Wie soll nun dieser Oberste Gerichtshof der Welt zeigen, dass Facebook nicht diskriminierend, sondern integrativ, vielfältig, fair, ausgewogen ist? Oder dass man sich dort auch nur mäßig bemüht, alle Standpunkte, einschließlich konservativer und alternativer Standpunkte, zu akzeptieren? Bei Zuckerbergs offen voreingenommenem Zensurausschuss geht es um Machtergreifung. Ganz einfach. Wenn die Linksliberalen an der Wahlurne nicht gewinnen können, sind sie willig, mithilfe von Indoktrination, Zensur und Propaganda zu gewinnen.
Zuckerberg und sein Oberster Gerichtshof sind nicht die einzigen am linksliberalen Rand stehenden Vertreter bei Facebook. In einem früheren Artikel erläuterte ich, wie Sheryl Sandberg, operative Geschäftsleiterin bei Facebook, aktiv mit John Podesta, Hillary Clintons Wahlkampfmanager für die Präsidentschaftskampagne 2016, an der Clinton-Kampagne zusammenarbeitete. Politico berichtete, dass Sandberg für den Fall von Clintons Sieg auf Clintons Auswahlliste für den Posten der US-Finanzministerin gesetzt wurde, obwohl Sandberg dies später bestritt.

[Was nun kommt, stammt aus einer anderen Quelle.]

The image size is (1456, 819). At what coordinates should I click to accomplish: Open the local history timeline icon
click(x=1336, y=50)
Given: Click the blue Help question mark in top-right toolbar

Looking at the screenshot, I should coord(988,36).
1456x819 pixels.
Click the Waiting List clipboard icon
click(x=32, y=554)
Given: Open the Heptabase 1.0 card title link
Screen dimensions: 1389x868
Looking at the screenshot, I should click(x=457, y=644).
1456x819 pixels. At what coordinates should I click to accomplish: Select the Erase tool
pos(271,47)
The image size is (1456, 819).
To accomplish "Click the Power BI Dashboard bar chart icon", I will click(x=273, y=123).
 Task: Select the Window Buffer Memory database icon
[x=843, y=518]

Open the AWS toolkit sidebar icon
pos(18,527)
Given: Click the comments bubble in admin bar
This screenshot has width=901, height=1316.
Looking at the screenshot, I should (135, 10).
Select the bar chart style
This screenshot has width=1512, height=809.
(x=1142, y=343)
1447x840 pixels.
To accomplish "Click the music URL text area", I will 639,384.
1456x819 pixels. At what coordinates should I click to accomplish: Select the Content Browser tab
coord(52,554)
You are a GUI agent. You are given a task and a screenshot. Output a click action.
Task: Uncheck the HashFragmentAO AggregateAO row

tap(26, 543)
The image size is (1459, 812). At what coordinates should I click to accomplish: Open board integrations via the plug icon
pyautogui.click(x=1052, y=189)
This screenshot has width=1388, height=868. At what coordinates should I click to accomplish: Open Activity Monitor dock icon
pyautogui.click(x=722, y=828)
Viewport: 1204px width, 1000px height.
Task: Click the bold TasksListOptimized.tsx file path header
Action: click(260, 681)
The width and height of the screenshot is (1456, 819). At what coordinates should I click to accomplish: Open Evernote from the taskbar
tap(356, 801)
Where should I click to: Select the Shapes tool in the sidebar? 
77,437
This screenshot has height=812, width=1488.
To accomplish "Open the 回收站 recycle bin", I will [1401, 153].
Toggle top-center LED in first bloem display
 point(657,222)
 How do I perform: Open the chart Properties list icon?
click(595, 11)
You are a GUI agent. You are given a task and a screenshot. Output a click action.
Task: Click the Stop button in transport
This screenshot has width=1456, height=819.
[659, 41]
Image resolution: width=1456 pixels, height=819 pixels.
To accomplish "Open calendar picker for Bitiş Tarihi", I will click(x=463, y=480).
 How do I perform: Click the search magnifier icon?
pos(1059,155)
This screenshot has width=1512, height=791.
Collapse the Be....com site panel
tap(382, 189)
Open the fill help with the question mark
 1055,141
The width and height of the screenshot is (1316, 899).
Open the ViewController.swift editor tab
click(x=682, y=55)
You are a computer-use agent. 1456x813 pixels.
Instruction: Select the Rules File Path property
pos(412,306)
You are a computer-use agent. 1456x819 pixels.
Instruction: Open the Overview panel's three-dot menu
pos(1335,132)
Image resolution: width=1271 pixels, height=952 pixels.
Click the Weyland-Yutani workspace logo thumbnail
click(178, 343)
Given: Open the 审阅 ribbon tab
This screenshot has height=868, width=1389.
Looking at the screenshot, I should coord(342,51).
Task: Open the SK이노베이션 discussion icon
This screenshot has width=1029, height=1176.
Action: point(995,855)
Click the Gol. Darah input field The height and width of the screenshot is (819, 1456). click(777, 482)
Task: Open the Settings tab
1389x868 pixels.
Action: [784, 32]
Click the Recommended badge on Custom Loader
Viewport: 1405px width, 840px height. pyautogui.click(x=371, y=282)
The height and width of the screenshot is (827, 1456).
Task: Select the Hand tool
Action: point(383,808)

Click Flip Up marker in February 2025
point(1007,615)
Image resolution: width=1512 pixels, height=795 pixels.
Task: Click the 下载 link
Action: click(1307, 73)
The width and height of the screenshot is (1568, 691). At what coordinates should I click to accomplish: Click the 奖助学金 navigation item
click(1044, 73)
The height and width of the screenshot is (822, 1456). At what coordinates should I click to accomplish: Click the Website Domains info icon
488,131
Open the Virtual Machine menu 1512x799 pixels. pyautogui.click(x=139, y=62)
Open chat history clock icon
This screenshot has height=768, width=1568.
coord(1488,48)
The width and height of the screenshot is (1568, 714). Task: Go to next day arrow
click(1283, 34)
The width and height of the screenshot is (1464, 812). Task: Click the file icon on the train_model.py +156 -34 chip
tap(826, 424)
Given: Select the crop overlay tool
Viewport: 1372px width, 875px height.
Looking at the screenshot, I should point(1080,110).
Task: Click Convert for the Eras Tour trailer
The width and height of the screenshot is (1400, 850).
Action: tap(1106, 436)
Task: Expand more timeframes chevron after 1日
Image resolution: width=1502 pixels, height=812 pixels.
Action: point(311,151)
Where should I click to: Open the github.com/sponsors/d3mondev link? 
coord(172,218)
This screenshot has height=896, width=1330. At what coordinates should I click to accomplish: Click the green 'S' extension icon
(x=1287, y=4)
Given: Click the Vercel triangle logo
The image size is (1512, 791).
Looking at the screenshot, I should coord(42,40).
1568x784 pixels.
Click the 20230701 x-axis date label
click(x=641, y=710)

Sandberg engagierte sich schon immer stark in der Politik, insbesondere zur Unterstützung der Demokratischen Partei. Unter Bill Clinton war sie Stabschefin beim US-Finanzministerium unter dem ehemaligen Minister Larry Summers. Nach Sandbergs Arbeit mit der Clinton-Regierung wurde sie Vizepräsidentin bei Google, und später Zuckerbergs operative Geschäftsleiterin bei Facebook. Sandberg war Mitglied des President's Council on Jobs and Competitiveness, eines Beratergremiums für Barack Obama, und gehörte mehreren Aufsichtsräten an, darunter der Walt Disney Company. Diese ist Eigentümerin von ABC News, ESPN und vielen anderen Kabelkanälen der USA. Im Jahr 2019 erhielt Sandberg Gewinnausschüttungen aus Facebook-Aktien im Wert von rund 30 Millionen US-Dollar.
Zuckerberg und Sandberg versuchen aktuell, der Gesellschaft zu verkaufen, dass Facebook kein Verlag sei und sich daher hinter Zensur verstecken könne. Tatsächlich ist Facebook aber einer der weltweit größten Verleger und Werbeträger, der sich auf die Sammlung und den Verkauf von Nutzerdaten spezialisiert hat. Die Bildung eines Obersten Gerichts bei Facebook – als Gremium zur Überwachung der Inhalte – bestätigt bloß die rechtliche Haftung und die Rolle von Facebook als Herausgeber und eben nicht als Plattform zur Kommunikation.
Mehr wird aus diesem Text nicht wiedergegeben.